┌────────

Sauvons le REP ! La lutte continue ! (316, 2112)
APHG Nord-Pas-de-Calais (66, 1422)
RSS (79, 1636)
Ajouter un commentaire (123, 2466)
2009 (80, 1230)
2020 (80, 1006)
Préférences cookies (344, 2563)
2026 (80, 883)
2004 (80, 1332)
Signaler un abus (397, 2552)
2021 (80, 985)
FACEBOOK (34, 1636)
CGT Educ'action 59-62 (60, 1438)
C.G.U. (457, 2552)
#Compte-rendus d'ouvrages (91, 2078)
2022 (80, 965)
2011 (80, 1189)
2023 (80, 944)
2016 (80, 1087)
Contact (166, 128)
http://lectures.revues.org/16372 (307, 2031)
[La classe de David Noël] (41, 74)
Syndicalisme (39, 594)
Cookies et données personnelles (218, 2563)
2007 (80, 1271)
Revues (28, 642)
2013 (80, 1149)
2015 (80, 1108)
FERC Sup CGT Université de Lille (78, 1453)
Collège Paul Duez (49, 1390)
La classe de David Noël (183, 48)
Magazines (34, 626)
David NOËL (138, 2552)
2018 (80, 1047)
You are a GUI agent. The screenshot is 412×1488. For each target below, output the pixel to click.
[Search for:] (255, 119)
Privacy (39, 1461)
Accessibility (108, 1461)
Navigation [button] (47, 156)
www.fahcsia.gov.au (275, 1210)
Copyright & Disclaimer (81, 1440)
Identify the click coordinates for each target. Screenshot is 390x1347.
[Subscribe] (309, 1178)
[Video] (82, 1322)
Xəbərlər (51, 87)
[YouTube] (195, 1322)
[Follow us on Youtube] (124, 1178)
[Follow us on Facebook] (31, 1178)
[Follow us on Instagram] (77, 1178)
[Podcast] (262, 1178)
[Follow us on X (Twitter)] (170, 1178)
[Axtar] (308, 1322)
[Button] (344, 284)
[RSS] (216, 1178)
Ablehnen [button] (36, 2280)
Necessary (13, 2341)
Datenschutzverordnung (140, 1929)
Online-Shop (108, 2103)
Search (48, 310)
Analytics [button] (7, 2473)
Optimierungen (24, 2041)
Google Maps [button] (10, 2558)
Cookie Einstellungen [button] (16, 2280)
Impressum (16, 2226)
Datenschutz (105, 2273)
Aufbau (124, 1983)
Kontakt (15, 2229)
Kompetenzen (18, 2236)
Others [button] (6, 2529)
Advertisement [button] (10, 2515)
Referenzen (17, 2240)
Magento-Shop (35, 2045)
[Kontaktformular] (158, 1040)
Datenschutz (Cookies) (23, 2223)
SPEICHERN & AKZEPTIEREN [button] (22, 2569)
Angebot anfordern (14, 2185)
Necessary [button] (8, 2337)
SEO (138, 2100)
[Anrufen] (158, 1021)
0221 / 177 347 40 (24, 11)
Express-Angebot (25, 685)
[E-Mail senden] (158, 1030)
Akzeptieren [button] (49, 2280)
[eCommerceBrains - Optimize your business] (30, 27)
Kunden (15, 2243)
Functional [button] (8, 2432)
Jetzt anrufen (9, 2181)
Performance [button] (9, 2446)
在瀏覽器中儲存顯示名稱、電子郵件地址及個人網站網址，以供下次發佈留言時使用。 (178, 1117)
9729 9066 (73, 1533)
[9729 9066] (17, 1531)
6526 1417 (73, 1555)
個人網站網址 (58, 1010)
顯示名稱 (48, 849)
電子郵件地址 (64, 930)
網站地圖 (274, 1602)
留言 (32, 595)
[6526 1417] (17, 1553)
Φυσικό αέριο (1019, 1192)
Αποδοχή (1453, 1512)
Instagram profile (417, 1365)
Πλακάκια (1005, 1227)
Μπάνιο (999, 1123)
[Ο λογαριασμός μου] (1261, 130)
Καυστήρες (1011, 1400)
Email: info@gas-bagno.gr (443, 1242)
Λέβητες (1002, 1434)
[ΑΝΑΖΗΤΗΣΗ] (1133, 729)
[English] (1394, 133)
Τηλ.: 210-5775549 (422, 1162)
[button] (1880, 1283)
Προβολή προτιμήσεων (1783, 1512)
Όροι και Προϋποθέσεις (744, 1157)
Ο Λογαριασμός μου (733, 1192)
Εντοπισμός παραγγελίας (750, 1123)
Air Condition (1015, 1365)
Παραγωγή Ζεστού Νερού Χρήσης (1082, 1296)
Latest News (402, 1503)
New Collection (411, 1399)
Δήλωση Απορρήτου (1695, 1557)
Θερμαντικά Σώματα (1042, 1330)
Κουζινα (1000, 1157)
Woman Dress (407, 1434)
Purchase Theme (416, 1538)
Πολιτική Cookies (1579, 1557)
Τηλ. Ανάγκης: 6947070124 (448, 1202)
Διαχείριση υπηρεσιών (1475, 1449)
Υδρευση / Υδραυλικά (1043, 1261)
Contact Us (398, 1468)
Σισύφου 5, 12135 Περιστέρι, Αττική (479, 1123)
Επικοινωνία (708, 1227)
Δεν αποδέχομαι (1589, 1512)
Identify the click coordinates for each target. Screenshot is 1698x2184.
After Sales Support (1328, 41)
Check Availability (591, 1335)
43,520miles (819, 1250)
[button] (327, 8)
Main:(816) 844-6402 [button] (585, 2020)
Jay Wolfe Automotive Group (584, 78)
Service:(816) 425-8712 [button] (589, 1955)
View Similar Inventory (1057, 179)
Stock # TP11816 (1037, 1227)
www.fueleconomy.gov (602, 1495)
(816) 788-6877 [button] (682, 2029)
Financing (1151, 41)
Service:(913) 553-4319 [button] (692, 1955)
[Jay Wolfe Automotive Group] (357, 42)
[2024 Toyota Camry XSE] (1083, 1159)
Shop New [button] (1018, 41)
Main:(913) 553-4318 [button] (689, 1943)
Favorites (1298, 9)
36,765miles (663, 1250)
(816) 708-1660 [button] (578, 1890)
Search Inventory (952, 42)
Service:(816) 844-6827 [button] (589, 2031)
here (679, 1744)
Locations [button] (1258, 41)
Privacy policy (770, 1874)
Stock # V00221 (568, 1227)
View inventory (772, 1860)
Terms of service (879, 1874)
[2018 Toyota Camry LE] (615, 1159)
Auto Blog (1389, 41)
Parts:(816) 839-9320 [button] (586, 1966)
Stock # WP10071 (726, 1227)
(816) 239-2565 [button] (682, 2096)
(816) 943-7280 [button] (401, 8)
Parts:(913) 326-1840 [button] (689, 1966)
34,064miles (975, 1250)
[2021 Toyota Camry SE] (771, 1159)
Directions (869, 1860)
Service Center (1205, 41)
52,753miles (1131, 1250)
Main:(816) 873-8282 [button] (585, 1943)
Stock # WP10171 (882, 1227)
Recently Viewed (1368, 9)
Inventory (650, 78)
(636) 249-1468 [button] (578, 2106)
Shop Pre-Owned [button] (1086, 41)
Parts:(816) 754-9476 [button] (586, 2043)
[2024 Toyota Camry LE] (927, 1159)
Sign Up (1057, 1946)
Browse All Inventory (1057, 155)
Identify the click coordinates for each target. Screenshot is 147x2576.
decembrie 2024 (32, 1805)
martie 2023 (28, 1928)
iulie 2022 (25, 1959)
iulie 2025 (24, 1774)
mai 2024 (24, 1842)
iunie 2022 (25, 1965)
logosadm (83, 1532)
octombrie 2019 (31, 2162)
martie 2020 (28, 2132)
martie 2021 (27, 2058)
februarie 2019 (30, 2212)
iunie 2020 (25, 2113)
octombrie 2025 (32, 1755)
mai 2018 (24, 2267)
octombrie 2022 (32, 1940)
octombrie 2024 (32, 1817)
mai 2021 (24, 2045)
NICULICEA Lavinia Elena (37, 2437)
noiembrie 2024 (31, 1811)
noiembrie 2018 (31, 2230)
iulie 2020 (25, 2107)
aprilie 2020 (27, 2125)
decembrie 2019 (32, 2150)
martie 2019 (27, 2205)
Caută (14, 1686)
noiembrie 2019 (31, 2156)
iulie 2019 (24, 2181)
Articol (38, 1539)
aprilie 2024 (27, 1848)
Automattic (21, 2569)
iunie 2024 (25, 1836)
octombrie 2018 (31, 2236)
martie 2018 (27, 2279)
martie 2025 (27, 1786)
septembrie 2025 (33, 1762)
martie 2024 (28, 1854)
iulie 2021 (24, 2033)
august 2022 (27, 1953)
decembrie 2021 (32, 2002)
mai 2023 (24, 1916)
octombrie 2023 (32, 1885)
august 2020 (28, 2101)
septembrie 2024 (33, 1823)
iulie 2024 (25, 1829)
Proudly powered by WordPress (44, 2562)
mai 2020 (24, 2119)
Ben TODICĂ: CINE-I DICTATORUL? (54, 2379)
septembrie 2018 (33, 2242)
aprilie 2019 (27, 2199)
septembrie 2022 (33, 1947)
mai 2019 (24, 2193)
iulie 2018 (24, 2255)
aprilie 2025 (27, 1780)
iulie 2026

└────────

Task
An exact, complete copy of the lines above from the one with "Auto Blog (1389, 41)" through the one with "Automattic (21, 2569)" is the whole answer.

Answer space
Auto Blog (1389, 41)
Parts:(816) 839-9320 [button] (586, 1966)
Stock # WP10071 (726, 1227)
(816) 239-2565 [button] (682, 2096)
(816) 943-7280 [button] (401, 8)
Parts:(913) 326-1840 [button] (689, 1966)
34,064miles (975, 1250)
[2021 Toyota Camry SE] (771, 1159)
Directions (869, 1860)
Service Center (1205, 41)
52,753miles (1131, 1250)
Main:(816) 873-8282 [button] (585, 1943)
Stock # WP10171 (882, 1227)
Recently Viewed (1368, 9)
Inventory (650, 78)
(636) 249-1468 [button] (578, 2106)
Shop Pre-Owned [button] (1086, 41)
Parts:(816) 754-9476 [button] (586, 2043)
[2024 Toyota Camry LE] (927, 1159)
Sign Up (1057, 1946)
Browse All Inventory (1057, 155)
Identify the click coordinates for each target. Screenshot is 147x2576.
decembrie 2024 (32, 1805)
martie 2023 (28, 1928)
iulie 2022 (25, 1959)
iulie 2025 (24, 1774)
mai 2024 (24, 1842)
iunie 2022 (25, 1965)
logosadm (83, 1532)
octombrie 2019 (31, 2162)
martie 2020 (28, 2132)
martie 2021 (27, 2058)
februarie 2019 (30, 2212)
iunie 2020 (25, 2113)
octombrie 2025 (32, 1755)
mai 2018 (24, 2267)
octombrie 2022 (32, 1940)
octombrie 2024 (32, 1817)
mai 2021 (24, 2045)
NICULICEA Lavinia Elena (37, 2437)
noiembrie 2024 (31, 1811)
noiembrie 2018 (31, 2230)
iulie 2020 (25, 2107)
aprilie 2020 (27, 2125)
decembrie 2019 (32, 2150)
martie 2019 (27, 2205)
Caută (14, 1686)
noiembrie 2019 (31, 2156)
iulie 2019 (24, 2181)
Articol (38, 1539)
aprilie 2024 (27, 1848)
Automattic (21, 2569)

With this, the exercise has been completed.